Com essa crítica, Eduardo Campos mudou de estratégia, afastando-se do PSDB?
Acho que foi um equívoco. Ele precisa se firmar, e não vai fazer isso atacando o Aécio [Neves]. Não sei se ele vai endossar essa linha ou se foi interpretação. Mas não começou a briga eleitoral ainda.

Como o sr. avalia a posição do governo Dilma em relação a Israel e à Autoridade Nacional Palestina?
O governo Lula fez uma jogada arriscada com o Irã [ao tentar mediar um acordo nuclear]. Imagine se a Turquia resolvesse fazer um acordo entre Argentina e Uruguai. Não tem como. Já o governo Dilma me dá a impressão de ter menos ativismo global. Nossa voz global deveria ter engrossado mais, mas afinou. Há problemas principalmente na nossa região. Por exemplo, perdemos espaço na América Latina. Ideologicamente há uma simpatia pelo socialismo do século 21, uma simpatia platônica que não é formulada na prática. O governo venezuelano está atropelando os direitos humanos e o Brasil não faz nada. Houve também um afastamento em vaivém em relação aos EUA.

Qual sua avaliação do cancelamento da visita de Dilma aos EUA, pela crise da espionagem?
A visita naquele momento seria difícil mesmo. Tinha de ter uma reação. Mas as relações internacionais não são uma brincadeira de criança, uma "troca de mal". Houve um esfriamento das relações, naquela época, mas não pode haver picuinha em relações internacionais. Há interesses.

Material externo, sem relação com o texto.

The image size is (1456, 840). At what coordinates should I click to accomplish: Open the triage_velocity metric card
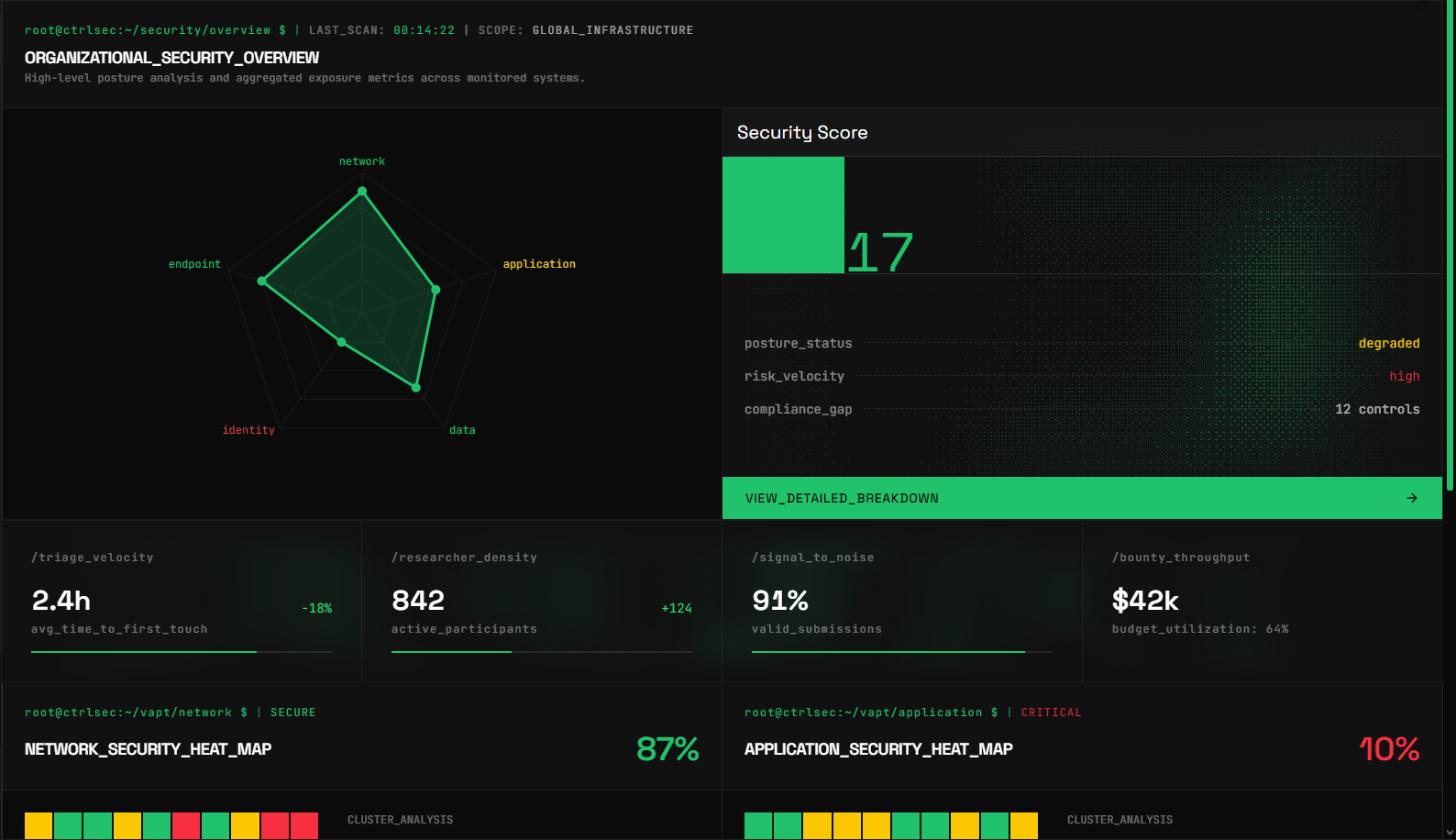(x=182, y=602)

O sr. nunca pensou em se candidatar outra vez à Presidência?
Não. Você tem de saber qual é o seu momento na história. Esse pessoal que fica querendo agarrar uma onda na história desrespeita o que fez. Eu fui presidente por oito anos. É preciso abrir espaço para os outros.
Nunca me pus como obstáculo no PSDB. Por isso me dou bem com todos. Não sou visto como um competidor. É muito difícil, depois de oito anos, que ao voltar seja igual ao que foi. Isso vale para o Lula. Ele vai tomar a decisão que quiser, mas historicamente será um erro voltar. Isso se justifica em uma grande crise, em uma guerra. Em condições normais, tem de variar. Ninguém é insubstituível.